Das sah ich nicht so. Aber ich konnte nicht genau artikulieren was mir nicht passte. Klar verstand ich seinen Punkt. Wir hätten uns im schlimmsten Fall alle geprügelt, Menschen hätten sich verletzt, der Abend wäre gelaufen. Danke du ach so toller weißer Ritter. Aber dass er meinte seine Reaktion des Nichtstuns sei pro-sozial und meine Reaktion des Eingreifens sei asozial schmeckte mir vorne und hinten nicht. 


Aber dann fing ich an darüber nachzudenken ob es eventuell andere Gründe gab warum Chris nicht eingegriffen hat, wie z.B. Angst. Dazu folgendes Gedankenexperiment: Hätte Chris eingegriffen wenn es zwei zehnjährige Jungs gewesen wären? Hätte Chris eingegriffen wenn die Aktion krasser gewesen wäre, wie z.B. ernsthafte sexuelle Belästigung wie eine Vergewaltigung? Also kurzgesagt, lag es vielleicht an etwas anderem als seine pro-soziale Art warum er nicht eingegriffen hat? Extremvariante: ein 15 jähriger Junge versucht ein Mädchen zu vergewaltigen. Chris könnte eingreifen ohne Angst vor physischen Schäden zu haben. Es ist also die gleiche Situation viel extremer ohne Gefahr für Chris. Würde seine pro-soziale Moral ihn immer noch davon abhalten einzugreifen? Wenn ja, dann liegt es wirklich an seiner Moralvorstellung. Wenn nein, dann könnte es etwas anderes gewesen sein. 
Die Idee, dass man das eigene Verhalten hinter einer Tugend verbirgt ist weitreichend. 

  • Liebe ich wirklich eine aufgeräumte Wohnung oder habe ich ein Aufräum-Tick?
  • Bin ich tatsächlich ein super moralischer Mensch oder in Wirklichkeit eine feige Sau?
  • Liebe ich es in einer Beziehung zu sein oder kann ich nur nicht alleine sein?
  • Bin ich wirklich treu oder habe ich nie wirklich die Möglichkeit fremdzugehen? 
  • Habe ich ein so stark ausgeprägtes Gefühl für Gerechtigkeit oder bin ich tatsächlich einfach nur asozial?

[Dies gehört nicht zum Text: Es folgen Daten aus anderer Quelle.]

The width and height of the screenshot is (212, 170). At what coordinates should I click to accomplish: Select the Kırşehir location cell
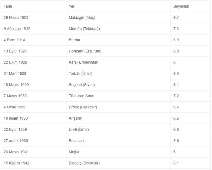tap(75, 118)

Diese Idee gibt es auch in der Tiefenpsychologie von Jung. Jung spricht von dem Schatten. Den eigenen Schatten wahrzunehmen und zu integrieren ist der erste Schritt der Individuation. Der eigenen Tugend unter den Rock zu schauen ist eine ausgezeichnete Art sich besser kennen zu lernen. Und es lohnt sich über diese Dinge nachzudenken. Denn wenn man sich selbst komplett falsch wahrnimmt, wie soll man anfangen an sich zu arbeiten? Richard Feynman hat das auf seine typisch Feynmansche’ Art ausgedrückt: „be careful not to fool yourself. And you’re the easiest person to fool“. Schau also immer hinter die oft schleimigen und zerbrechlichen Fassaden von Tugenden. Es lohnt sich.